I knew she had it tough with Aldo. I had seen the fear and frustration in her eyes that night when she was introduced to Connor. But it wasn’t until she started speaking about him that I learned the full scope of it.
She’d mentioned how Aldo made life miserable for her mother too. About how her biological dad had been an asshole and an unworthy father. I knew I wasn’t supposed to feel sorry for Reese. I wasn’t supposed to feel anything for her—but I couldn’t help but wonder how a girl like her had endured all of it.
She looked so delicate on the outside. Untouched and beautiful. A girl who was meek and quiet. Yet, she had gone through a life of turmoil and torture. I knew how important it was to have the support and strength of family.
I had a father I looked up to. Brothers like best friends.
A mother…
She was dead.
But at least I had experienced what having two strong parents felt like.
Reese had none of it.
Yet, she survived.
It was no wonder that she had such a warped view of love and marriage.

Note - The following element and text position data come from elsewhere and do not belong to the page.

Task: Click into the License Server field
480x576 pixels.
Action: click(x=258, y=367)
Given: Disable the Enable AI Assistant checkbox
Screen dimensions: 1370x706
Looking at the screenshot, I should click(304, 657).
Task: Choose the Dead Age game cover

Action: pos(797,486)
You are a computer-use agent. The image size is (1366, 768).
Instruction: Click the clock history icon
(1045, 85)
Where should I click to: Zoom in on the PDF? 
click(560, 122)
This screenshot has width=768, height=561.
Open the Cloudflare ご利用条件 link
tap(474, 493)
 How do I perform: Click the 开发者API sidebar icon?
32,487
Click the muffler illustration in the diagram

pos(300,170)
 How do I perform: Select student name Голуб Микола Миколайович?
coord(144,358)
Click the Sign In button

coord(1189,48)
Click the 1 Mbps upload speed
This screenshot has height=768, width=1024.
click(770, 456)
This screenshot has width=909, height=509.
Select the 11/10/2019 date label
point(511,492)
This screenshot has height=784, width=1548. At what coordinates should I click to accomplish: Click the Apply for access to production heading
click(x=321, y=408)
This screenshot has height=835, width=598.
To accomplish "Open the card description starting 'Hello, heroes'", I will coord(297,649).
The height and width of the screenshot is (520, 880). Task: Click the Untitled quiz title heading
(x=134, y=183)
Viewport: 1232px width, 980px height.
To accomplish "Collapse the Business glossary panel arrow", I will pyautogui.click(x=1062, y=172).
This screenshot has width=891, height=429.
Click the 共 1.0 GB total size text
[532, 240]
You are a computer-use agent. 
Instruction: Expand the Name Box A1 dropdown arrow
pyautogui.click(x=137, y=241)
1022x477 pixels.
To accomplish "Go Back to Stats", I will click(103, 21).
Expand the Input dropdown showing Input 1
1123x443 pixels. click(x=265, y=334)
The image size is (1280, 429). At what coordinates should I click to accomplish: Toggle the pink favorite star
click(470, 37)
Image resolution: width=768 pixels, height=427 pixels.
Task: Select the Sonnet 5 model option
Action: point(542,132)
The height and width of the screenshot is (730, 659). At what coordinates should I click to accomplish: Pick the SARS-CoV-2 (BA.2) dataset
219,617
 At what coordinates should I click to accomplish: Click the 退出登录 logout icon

Marrying Connor would have screwed up everything even more. How could she have survived that?
I knew I did her a big favor by facilitating her escape, but I didn’t realize how huge it was until now.
What was I supposed to do?
Not only had I imprisoned her in my basement, but I also fucked her. I also spoke to her and had gotten to know her a little better. I did everything I shouldn’t have done and I didn’t know how to stop.
To top it all off, Connor’s body was still nowhere in sight.
I trekked through the woods. Up and down the side of the highway. I literally searched fucking everywhere and I hadn’t found one shred of evidence that would lead me to him.